The Unanswered Question challenges the premise that conditions in the Afterlife reported by near-death experiencers accurately portray what we actually experience after physical death.
Anything we might experience in the Afterlife will exist outside of space and time as we understand them. This essentially nonphysical reality will therefore be organized in ways that our usual waking consciousness or rational mind may have trouble understanding. To make sense of it, near-death and out-of-body experiencers must represent this reality in quasi-physical terms.

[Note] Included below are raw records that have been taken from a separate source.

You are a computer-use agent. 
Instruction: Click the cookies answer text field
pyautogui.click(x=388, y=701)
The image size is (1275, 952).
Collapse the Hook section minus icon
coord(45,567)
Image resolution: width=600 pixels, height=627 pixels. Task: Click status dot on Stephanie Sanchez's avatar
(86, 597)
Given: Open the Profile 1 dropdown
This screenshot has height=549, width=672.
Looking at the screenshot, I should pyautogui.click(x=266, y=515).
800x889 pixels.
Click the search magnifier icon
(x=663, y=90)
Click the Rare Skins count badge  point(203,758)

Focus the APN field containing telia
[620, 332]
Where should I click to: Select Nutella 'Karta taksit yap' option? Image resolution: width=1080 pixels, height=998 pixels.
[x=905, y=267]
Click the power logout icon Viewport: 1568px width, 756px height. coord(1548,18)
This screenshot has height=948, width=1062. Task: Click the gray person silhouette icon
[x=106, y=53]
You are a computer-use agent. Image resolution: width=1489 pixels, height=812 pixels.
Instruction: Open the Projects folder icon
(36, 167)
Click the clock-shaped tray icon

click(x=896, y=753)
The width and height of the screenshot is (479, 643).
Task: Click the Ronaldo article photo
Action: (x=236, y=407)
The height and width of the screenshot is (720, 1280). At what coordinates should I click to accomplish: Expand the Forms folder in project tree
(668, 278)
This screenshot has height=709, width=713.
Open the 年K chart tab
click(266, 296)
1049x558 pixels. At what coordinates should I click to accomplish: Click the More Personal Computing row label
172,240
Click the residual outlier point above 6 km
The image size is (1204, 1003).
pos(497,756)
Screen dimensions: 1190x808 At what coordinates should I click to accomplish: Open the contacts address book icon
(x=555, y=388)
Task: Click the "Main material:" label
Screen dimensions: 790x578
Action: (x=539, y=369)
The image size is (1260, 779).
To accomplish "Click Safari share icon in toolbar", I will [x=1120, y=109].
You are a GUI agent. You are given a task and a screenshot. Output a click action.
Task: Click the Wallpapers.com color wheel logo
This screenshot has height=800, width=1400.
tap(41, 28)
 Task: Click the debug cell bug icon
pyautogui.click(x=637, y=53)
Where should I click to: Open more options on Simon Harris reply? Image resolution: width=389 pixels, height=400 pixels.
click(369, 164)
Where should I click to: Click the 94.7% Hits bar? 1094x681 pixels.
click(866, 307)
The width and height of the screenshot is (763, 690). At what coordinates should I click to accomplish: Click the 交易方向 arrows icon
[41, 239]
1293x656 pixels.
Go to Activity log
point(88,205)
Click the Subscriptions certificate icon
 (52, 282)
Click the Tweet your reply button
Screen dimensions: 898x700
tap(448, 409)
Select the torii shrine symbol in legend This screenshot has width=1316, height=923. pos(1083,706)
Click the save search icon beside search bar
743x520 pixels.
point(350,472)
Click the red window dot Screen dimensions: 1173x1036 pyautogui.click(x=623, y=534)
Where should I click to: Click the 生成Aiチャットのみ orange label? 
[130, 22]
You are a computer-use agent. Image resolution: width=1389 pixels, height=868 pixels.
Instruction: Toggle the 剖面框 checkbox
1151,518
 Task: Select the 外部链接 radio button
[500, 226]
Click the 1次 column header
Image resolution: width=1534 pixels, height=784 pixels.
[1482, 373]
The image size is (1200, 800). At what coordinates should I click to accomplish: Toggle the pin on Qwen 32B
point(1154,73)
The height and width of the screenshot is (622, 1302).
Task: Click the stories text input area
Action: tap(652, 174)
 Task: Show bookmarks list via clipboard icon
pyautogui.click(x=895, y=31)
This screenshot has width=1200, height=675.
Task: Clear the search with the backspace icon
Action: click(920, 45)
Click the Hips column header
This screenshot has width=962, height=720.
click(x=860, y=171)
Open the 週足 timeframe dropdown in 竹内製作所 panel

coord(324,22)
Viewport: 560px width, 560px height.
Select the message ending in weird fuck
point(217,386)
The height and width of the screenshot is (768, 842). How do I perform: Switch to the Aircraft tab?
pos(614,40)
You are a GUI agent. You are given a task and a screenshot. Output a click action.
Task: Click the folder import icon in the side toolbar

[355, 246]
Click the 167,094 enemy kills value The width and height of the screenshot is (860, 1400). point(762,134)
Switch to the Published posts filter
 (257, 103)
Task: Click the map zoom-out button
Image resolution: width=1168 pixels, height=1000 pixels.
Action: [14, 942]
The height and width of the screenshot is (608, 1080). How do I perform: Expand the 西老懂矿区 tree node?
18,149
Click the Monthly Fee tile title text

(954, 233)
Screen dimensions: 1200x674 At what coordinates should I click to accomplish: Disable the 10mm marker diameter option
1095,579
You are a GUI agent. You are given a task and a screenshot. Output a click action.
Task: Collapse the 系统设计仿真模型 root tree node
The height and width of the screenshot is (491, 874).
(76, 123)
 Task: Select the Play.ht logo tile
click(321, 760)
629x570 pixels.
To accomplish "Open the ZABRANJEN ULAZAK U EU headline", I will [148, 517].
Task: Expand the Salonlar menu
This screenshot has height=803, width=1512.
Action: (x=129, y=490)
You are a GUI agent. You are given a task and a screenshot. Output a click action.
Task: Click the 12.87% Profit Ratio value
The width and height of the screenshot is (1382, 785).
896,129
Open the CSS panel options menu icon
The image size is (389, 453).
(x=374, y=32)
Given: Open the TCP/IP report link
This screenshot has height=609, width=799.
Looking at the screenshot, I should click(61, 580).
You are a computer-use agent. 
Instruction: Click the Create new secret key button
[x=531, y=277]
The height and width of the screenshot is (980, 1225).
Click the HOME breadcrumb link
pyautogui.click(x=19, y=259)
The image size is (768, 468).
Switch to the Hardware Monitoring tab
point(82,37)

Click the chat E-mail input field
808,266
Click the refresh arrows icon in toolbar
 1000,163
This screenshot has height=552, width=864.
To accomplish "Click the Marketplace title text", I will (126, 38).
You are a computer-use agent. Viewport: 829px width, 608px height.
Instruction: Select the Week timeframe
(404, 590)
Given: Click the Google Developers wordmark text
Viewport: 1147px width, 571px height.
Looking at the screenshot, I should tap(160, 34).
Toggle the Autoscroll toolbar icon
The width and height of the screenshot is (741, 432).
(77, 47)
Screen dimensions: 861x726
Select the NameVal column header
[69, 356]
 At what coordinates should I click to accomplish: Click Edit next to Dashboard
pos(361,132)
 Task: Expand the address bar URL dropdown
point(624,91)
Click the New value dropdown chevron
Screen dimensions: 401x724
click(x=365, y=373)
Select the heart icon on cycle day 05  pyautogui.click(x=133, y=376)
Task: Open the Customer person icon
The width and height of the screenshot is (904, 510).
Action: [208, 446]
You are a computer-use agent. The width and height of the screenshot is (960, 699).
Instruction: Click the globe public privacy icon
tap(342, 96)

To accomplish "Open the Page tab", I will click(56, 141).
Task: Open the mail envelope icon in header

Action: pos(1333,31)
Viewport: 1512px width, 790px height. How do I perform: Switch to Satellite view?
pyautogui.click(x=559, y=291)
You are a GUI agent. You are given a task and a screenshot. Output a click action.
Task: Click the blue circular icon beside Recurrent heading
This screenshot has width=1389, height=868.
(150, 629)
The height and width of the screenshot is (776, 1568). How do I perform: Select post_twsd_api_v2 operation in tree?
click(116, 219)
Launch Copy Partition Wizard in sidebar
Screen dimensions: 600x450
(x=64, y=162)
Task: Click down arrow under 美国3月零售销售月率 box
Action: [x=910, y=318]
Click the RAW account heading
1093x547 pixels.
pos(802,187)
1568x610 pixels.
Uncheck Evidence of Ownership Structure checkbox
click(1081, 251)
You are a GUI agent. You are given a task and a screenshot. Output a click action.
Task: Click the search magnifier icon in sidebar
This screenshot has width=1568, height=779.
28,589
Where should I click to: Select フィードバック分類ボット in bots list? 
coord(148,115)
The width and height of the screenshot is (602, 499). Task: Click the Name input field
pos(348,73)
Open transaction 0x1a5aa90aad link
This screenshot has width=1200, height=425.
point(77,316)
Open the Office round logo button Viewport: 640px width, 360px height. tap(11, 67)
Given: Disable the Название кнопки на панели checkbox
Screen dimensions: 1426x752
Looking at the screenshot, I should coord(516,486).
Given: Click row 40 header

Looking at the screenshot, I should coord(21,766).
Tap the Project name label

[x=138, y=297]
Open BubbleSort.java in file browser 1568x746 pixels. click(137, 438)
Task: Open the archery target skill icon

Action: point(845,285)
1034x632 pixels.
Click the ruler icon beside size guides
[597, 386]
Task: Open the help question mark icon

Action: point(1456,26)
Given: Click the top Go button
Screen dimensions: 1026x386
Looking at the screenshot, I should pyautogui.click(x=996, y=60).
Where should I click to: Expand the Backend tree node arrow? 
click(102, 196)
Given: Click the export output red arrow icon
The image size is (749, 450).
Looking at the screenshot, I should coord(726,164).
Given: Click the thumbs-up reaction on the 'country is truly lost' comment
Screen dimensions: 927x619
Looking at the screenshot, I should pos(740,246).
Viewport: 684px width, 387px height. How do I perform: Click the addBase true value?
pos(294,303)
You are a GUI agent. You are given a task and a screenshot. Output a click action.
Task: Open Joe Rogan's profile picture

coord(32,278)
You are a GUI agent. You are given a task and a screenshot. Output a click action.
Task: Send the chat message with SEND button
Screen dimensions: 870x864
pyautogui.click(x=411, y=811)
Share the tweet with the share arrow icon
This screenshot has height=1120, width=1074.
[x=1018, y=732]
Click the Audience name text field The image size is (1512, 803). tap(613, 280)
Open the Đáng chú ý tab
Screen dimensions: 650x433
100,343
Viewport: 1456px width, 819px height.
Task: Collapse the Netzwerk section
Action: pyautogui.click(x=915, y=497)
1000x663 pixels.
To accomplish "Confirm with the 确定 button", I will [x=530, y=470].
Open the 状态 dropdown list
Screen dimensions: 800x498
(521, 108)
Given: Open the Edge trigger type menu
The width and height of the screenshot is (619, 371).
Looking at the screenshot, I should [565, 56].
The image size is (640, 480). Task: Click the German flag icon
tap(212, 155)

Translation of their nonphysical perceptions into physical images will necessarily-and often unconsciously-distort the information they bring back about the Afterlife.
Citing accounts from The Egyptian Book of the Dead, The Tibetan Book of the Dead, Gnostic, Christian, and other ancient wisdom traditions-as well as the writings of the seventeenth-century Swedish mystic Emmanuel Swedenborg, contemporary near-death experiences, and his own out-of-body experiences-Leland outlines what we might expect to encounter during our passage from the physical reality in which our lives unfold to the nonphysical reality of the Afterlife.
By triangulating between images of the Afterlife gleaned from near-death experiences, out-of-body experiences, and the ancient wisdom traditions, we may be able to prepare ourselves for what we'll encounter after death-when it's finally time for us to answer that great Unanswered Question for ourselves.